--- Source records Enclosed Below ---

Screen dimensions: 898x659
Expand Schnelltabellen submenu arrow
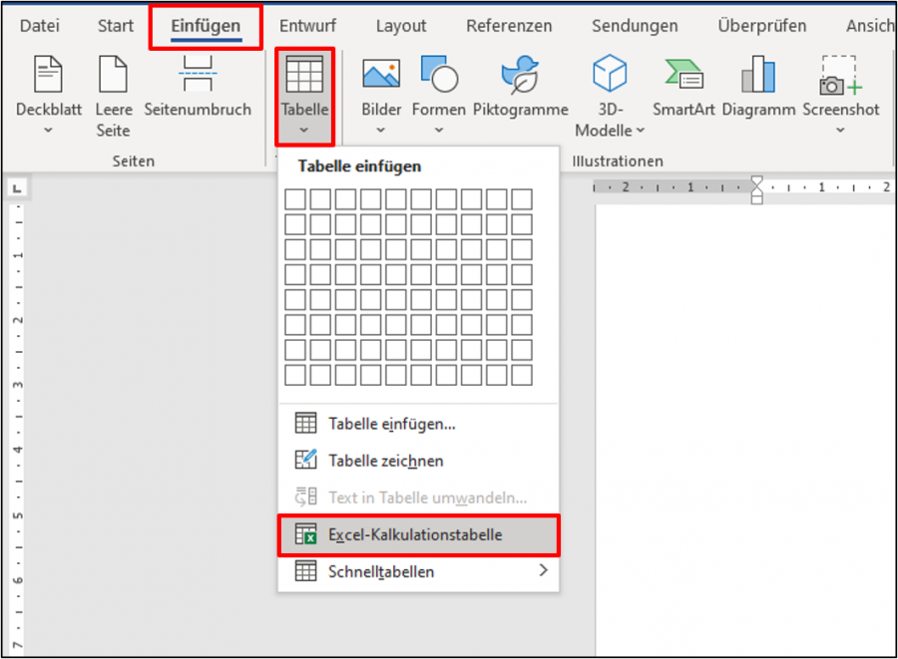pyautogui.click(x=544, y=571)
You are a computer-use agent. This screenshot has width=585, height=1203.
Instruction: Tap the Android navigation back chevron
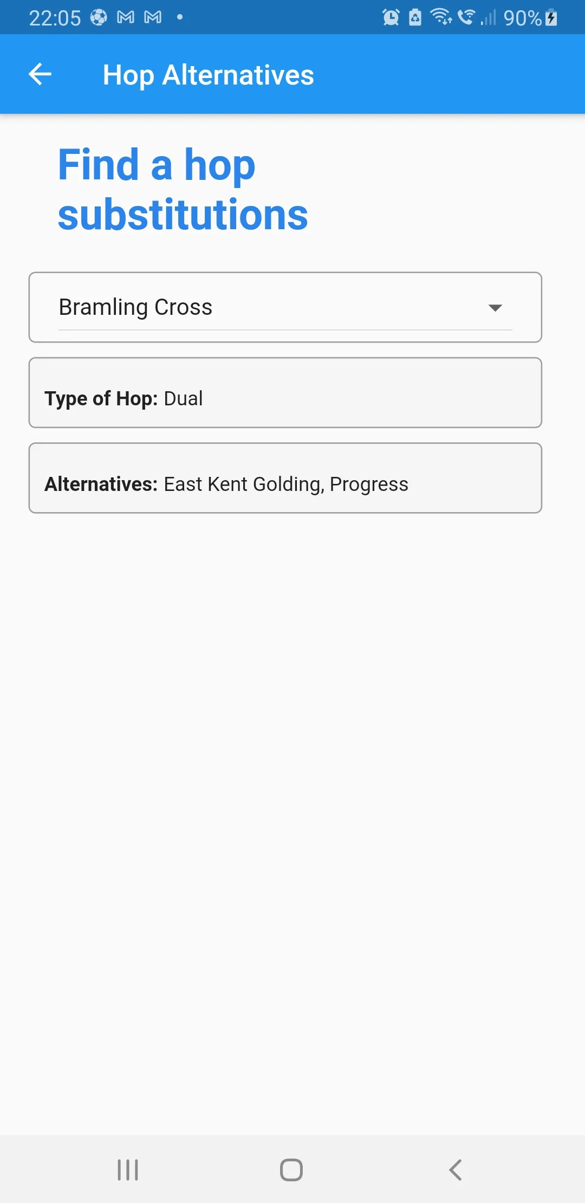(456, 1169)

--- End of Enclosed Source records ---

§ Work item: You are asked to output the records precisely as they appear, minus any pictures.

§ Response below:
Screen dimensions: 898x659
Expand Schnelltabellen submenu arrow
pyautogui.click(x=544, y=571)
You are a computer-use agent. This screenshot has width=585, height=1203.
Instruction: Tap the Android navigation back chevron
(456, 1169)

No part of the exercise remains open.